20. DAMAGES – The Seller, its officers, directors and servants, and its affiliates and their respective officers, directors, agents and servants shall not be liable to the Buyer, nor to any other party for any liability, including without limitation, strict liability, including liability for loss or damages due directly or indirectly to occurrences or consequences resulting from the design, manufacture or supply of Products, including without limitation economic and consequential losses, or direct or indirect, incidental, exemplary and punitive damages whether in contract, tort or otherwise. Nor shall the Seller, its officers, directors and servants, and its affiliates and their respective officers, directors, agents and servants be liable for any other claims or expenses in any manner resulting, including without limitation of liability, losses or damages directly or indirectly from, or connected with, the supply of the Products, whether or not supplied pursuant to these Terms and Conditions. Nor shall the Seller, its officers, directors and servants, and its affiliates and their respective officers, directors, agents and servants be liable for, by reason of any action, omission, active negligence, passive negligence, including gross negligence or any error or omission in the design, manufacture or supply of the Products, any use, misuse or application thereof, misrepresentation, misstatement, imprudence, lack of skill or error of judgement of or by the Seller or its officers, directors, agents and servants or its affiliates and their respective officers, directors, agents and servants. Notwithstanding anything to the contrary contained in these Terms and Conditions, the Seller shall have no liability whatsoever whether arising in contract, tort, or otherwise, for loss of capital, loss of product, loss of profit, loss of use, loss of power, power outages, cost of replacement power, or any indirect, special, incidental or consequential damages.

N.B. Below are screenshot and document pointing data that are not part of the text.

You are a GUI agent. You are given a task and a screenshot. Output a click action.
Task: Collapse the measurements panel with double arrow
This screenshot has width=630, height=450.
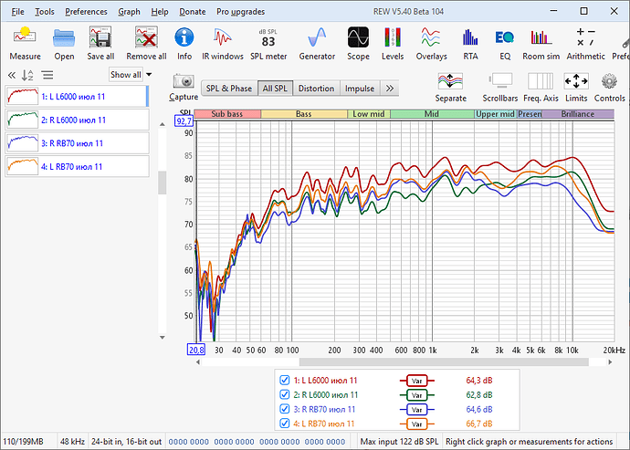(x=12, y=75)
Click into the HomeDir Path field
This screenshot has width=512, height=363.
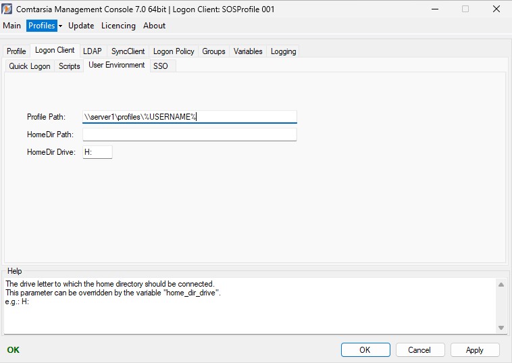pyautogui.click(x=189, y=135)
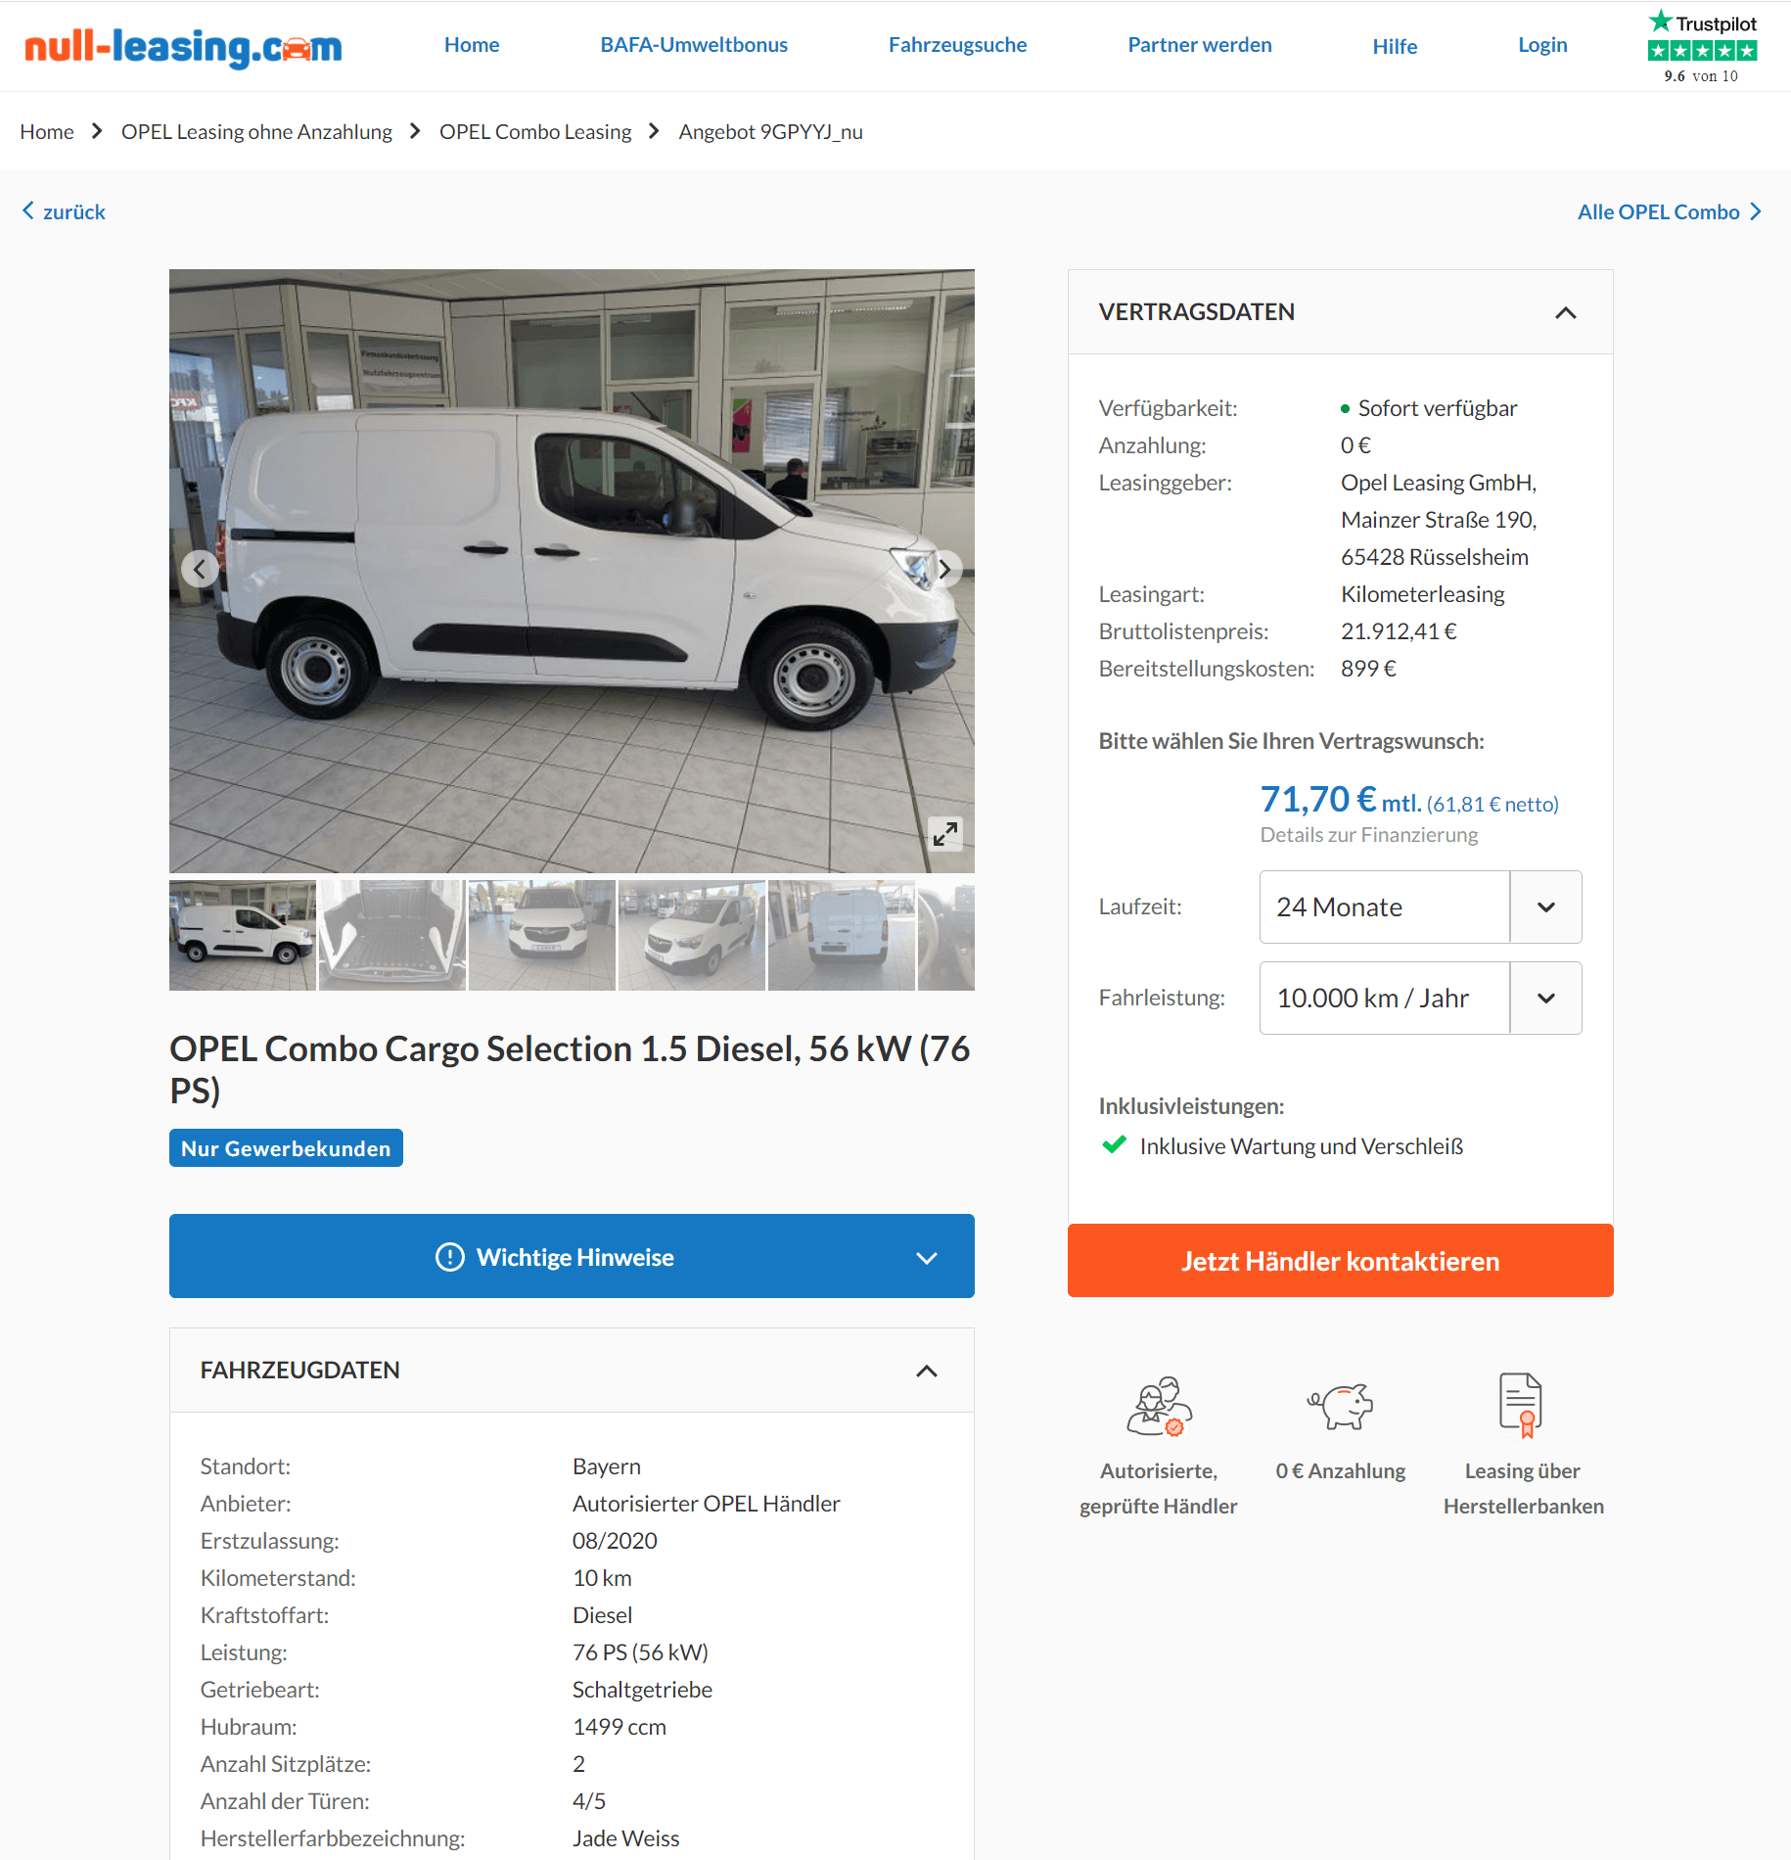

21. FORCE MAJEURE - Notwithstanding any other provision in these Terms and Conditions or any agreement between the Seller and Buyer, the Seller shall not be liable for any failure, delay or impairment of performance of any of its duties or obligations resulting in whole or in part from any force majeure event, including but not limited to acts of God, labor disruptions, acts of war, acts of terrorism (whether actual or threatened), governmental decrees or controls, insurrections, epidemics, quarantines, shortages, communication or power failures, fires, accidents, explosions, inability to procure or ship Products or obtain permits and licenses, inability to procure supplies or raw materials, severe weather conditions, catastrophic events, or any other circumstance or cause beyond the reasonable control of the Seller in the conduct of its business.